- TO DO
1. Translate this sentence from the broadband passage into Spanish: "Neither residential nor business services require contracts or impose data caps, and there is no additional charge for installation."
2. Write out the broadband passage word for word, everything from "DE Fastlink offers" down to "charge for installation.".

- SOURCE PASSAGE
'''
DE Fastlink offers three residential speed tiers: 100 Mbps for $65/month, 500 Mbps for $75/month, and 1 Gig for $85/month. DE Fastlink also offers three business speed tiers: 100 Mbps for $80/month, 500 Mbps for $90/month, and 1 Gig for $100/month. Neither residential nor business services require contracts or impose data caps, and there is no additional charge for installation. 

Big Moves for Mississippi

Dixie’s work reflects a major connectivity shift for Mississippi. In 2019, U.S. News ranked the state 48th on a list that “consider[ed] both the percentage of households with a broadband internet subscription and the share of a state's population with access to high-speed broadband.” With such substantial investment in connectivity by electric cooperatives, however, Mississippi is likely to catapult up this list. The founder of Conexon, a rural Internet service consultancy firm that assisted several of the fifteen Mississippi cooperative grant recipients as they sought funding, has said that “Mississippi is leading the nation when it comes to investment in broadband.” The state, which just recently created the Office of Broadband Expansion and Accessibility to facilitate the distribution of hundreds of millions in federal COVID relief funding, is poised to join states like Missouri and Arkansas, which have made huge broadband strides in rural areas despite having been named among the least connected states in recent years.
'''
- RECORDED DATA
'''
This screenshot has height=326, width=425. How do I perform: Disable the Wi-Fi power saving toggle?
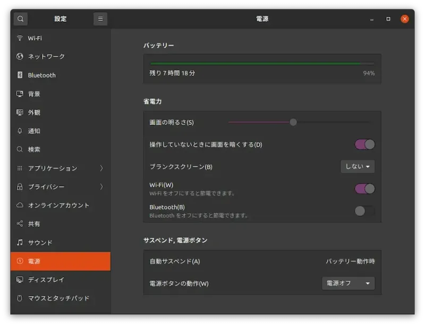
'''
- TASK-BY-TASK ANSWERS
1. Ni los servicios residenciales ni los comerciales requieren contratos ni imponen límites de datos, y no hay ningún cargo adicional por la instalación.

2.
DE Fastlink offers three residential speed tiers: 100 Mbps for $65/month, 500 Mbps for $75/month, and 1 Gig for $85/month. DE Fastlink also offers three business speed tiers: 100 Mbps for $80/month, 500 Mbps for $90/month, and 1 Gig for $100/month. Neither residential nor business services require contracts or impose data caps, and there is no additional charge for installation.